MENJENGUK orang yang sedang sakit, merupakan sikap yang sangat dianjurkan dalam agama Islam, bahkan menjadi bagian dari ibadah yang mendatangkan pahala besar.
Allah Subhanahu Wata’ala menjanjikan ganjaran yang luar biasa, bagi hamba-Nya yang dengan ikhlas menjenguk orang yang sedang sakit, karena kehadiran penjenguk memberikan dorongan semangat bagi si sakit, menghibur, dan memberi harapan untuk kesembuhan.
Namun, di era digital ini, fenomena membagikan momen pribadi melalui media sosial telah menjadi bagian dari keseharian. Tidak jarang, momen ketika seseorang sedang sakit di rumah sakit atau di rumah pun, tak lepas dari bidikan kamera ponsel, kemudian diunggah ke media sosial.
Foto-foto ini, sering kali menunjukkan kondisi seseorang yang terbaring lemah dengan berbagai peralatan medis, seperti cairan infus atau selang pernapasan.
Lantas, bagaimana seharusnya kita menyikapi perilaku ini dalam konteks etika dan ajaran agama?
Islam sangat menghargai privasi seseorang. Dalam ajaran Islam, setiap individu memiliki kehormatan dan hak untuk menjaga aib pribadinya, termasuk dalam kondisi sakit. Rasulullah Shallallahu Alaihi Wasallam bersabda yang artinya:
“Barangsiapa menutup (aib) seorang muslim, maka Allah akan menutup aibnya di dunia dan akhirat” (HR. Muslim).
Ini berarti, ketika seseorang sedang sakit dan dalam kondisi yang kurang baik, kita harus menjaga kehormatan dan privasinya, bukan justru mengekspos keadaan tersebut tanpa izin.
Kehidupan sehari-hari sudah cukup memberikan tekanan bagi banyak orang untuk selalu tampil prima. Foto yang diambil di saat seseorang sedang tergolek lemah, atau berjuang melawan penyakit mungkin bisa memunculkan simpati dari banyak orang.
Namun, apakah kita mempertimbangkan bagaimana perasaan orang tersebut, ketika fotonya tersebar di media sosial tanpa persetujuannya?
Tentunya, niat baik dari seorang penjenguk yang ingin menggalang doa dan solidaritas untuk si sakit, sangat dihargai.
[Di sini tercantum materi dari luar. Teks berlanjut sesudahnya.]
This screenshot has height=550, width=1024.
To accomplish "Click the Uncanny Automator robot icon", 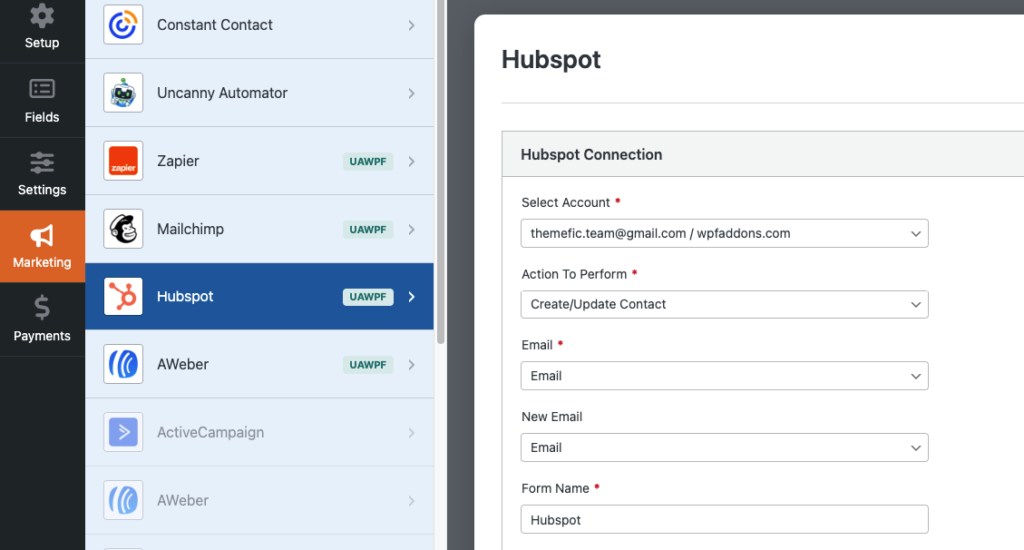I will point(123,93).
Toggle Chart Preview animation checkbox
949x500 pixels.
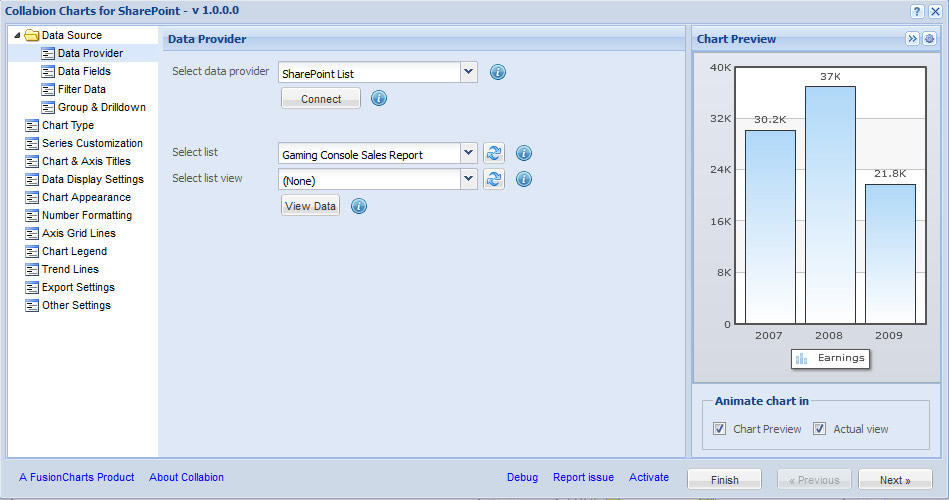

Namun, lebih bijak jika sebelum mengunggah foto, penjenguk meminta izin terlebih dahulu kepada orang yang bersangkutan atau kepada keluarga yang merawat.
Ini penting, karena meski tujuannya untuk kebaikan, menghormati privasi orang lain adalah bagian dari adab yang harus dijaga.
Ada banyak cara lain untuk menunjukkan perhatian dan doa, tanpa harus menyebarkan foto orang yang sedang sakit. Cukup dengan menyampaikan doa melalui pesan pribadi atau berbagi kabar baik tentang kondisi si sakit secara elegan dan sopan. Cara-cara ini jauh lebih santun dan tidak melanggar hak privasi individu.
Dalam Islam, niat baik tentu sangat penting, tetapi cara dan adab dalam menyampaikannya tidak kalah penting. Ketika ingin berbagi informasi mengenai orang yang sedang sakit, kita perlu memastikan bahwa itu dilakukan dengan cara yang menjaga martabat dan kehormatan orang tersebut.
Jika orang yang bersangkutan tidak bisa memberikan izin, kita bisa meminta persetujuan dari keluarga atau kerabatnya.
Etika ini juga berlaku tidak hanya dalam situasi sakit, tetapi juga dalam penyebaran foto jenazah atau korban kecelakaan. Menjaga kehormatan dan hak privasi orang lain, adalah bagian dari adab yang mulia.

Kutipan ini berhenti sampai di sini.